1. A data acquisition and protection device for an intelligent circuit breaker, characterized in that, It includes a first control module, a second control module, a data acquisition module, and a hardware protection module. The first control module and the second control module are bidirectionally connected. The data acquisition module is connected to both the second control module and the hardware protection module. The hardware protection module is also used to connect to the disconnection unit of the intelligent circuit breaker. The data acquisition module is used to collect the three-phase voltage data and residual current data of the intelligent circuit breaker; The second control module is used to control the intelligent circuit breaker to perform opening, closing, and fault protection operations based on the data collected by the data acquisition module. The first control module is used to control the intelligent circuit breaker to perform opening, closing, fault protection operations, and control the operation of the indicator lights based on the data collected by the data acquisition module. The hardware protection module is used to control the trip unit of the intelligent circuit breaker to operate according to the three-phase voltage data, so that the intelligent circuit breaker can achieve trip protection. The hardware protection module includes a half-wave precision rectifier submodule and a voltage comparison submodule connected to the half-wave precision rectifier submodule. The half-wave precision rectifier submodule is used to output a high-level voltage signal based on the voltage signal acquired by the data acquisition module. The voltage comparison submodule is used to output a high-level signal based on the comparison between the high-level voltage signal and a preset voltage. The high-level signal is used to control the tripping unit of the intelligent circuit breaker to operate, so that the intelligent circuit breaker can achieve tripping protection. The first control module and the second control module also periodically send heartbeat data to each other via a UART serial port. If the first control module does not send heartbeat data, the corresponding second control module will control the reset pin of the first control module to reset the program of the first control module and achieve the purpose of restarting the first control module.

2. The data acquisition and protection device for an intelligent circuit breaker according to claim 1, characterized in that, The half-wave precision rectifier submodule includes a first comparator connected to the data acquisition module and a semiconductor device connected to the output terminal of the first comparator. The semiconductor device is connected to the voltage comparator submodule.
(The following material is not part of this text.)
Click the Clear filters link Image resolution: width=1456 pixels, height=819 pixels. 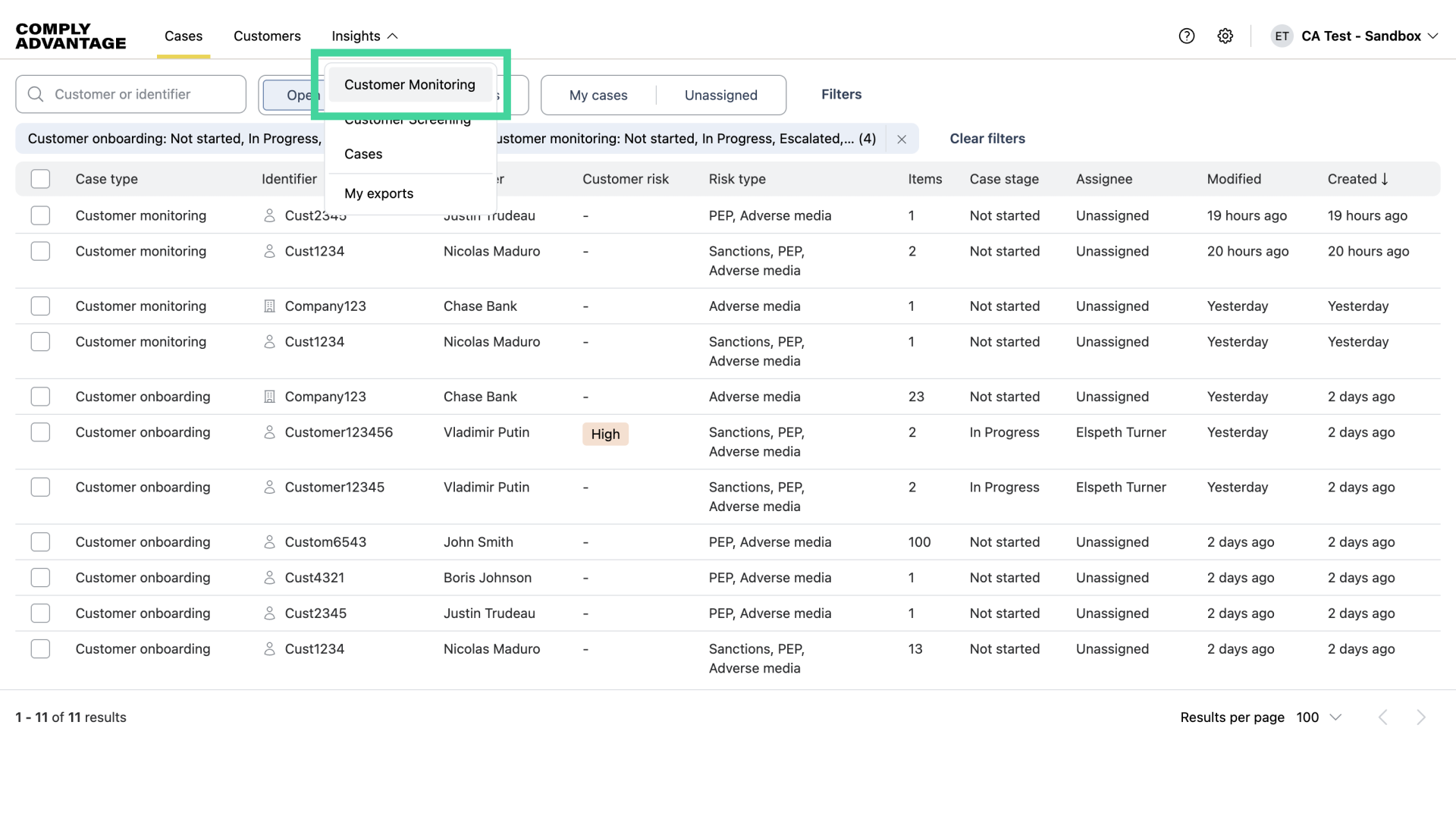pos(987,138)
3. The data acquisition and protection device for an intelligent circuit breaker according to claim 2, characterized in that, The voltage comparison submodule includes a second comparator connected to the semiconductor device and a potentiometer connected to the negative input terminal of the second comparator. The output terminal of the second comparator is connected to the disconnection unit of the smart circuit breaker.

4. The data acquisition and protection device for an intelligent circuit breaker according to claim 1, characterized in that, It includes a communication module connected to the second control module, the communication module being used to enable data interaction between the second control module and the cloud platform.
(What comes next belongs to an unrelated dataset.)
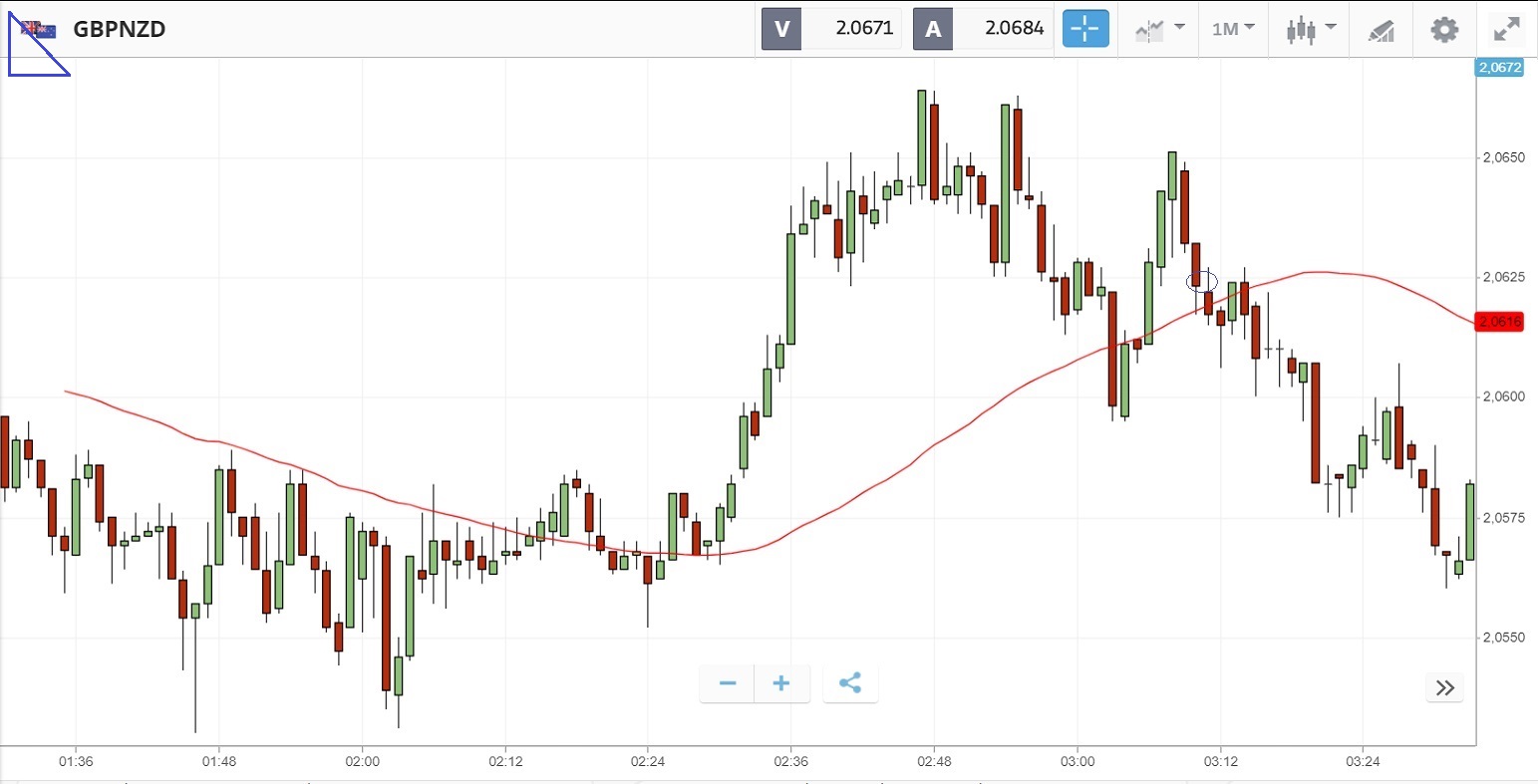Zoom out the chart with minus
1538x784 pixels.
pyautogui.click(x=728, y=683)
5. The data acquisition and protection device for an intelligent circuit breaker according to claim 1, characterized in that, It includes a data storage module connected to the second control module, the data storage module being used to store fault data of the smart circuit breaker.
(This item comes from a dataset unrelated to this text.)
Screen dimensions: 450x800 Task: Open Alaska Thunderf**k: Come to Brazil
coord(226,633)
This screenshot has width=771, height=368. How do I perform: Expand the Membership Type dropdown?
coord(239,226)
6. The data acquisition and protection device for an intelligent circuit breaker according to claim 1, characterized in that, This includes a power supply module for supplying power to the first control module, the second control module, the data acquisition module, and the hardware protection module.

7. A control method for a data acquisition and protection device of an intelligent circuit breaker, characterized in that, The control method, applied to the data acquisition and protection device of the intelligent circuit breaker as described in any one of claims 1-6, includes the following steps: Acquire the three-phase voltage data and residual current data of the intelligent circuit breaker; Based on the three-phase voltage data and the residual current data, the second control module controls the intelligent circuit breaker to perform opening, closing, and fault protection operations. Based on the three-phase voltage data, the trip unit of the intelligent circuit breaker is controlled by the hardware protection module to enable the intelligent circuit breaker to perform trip protection.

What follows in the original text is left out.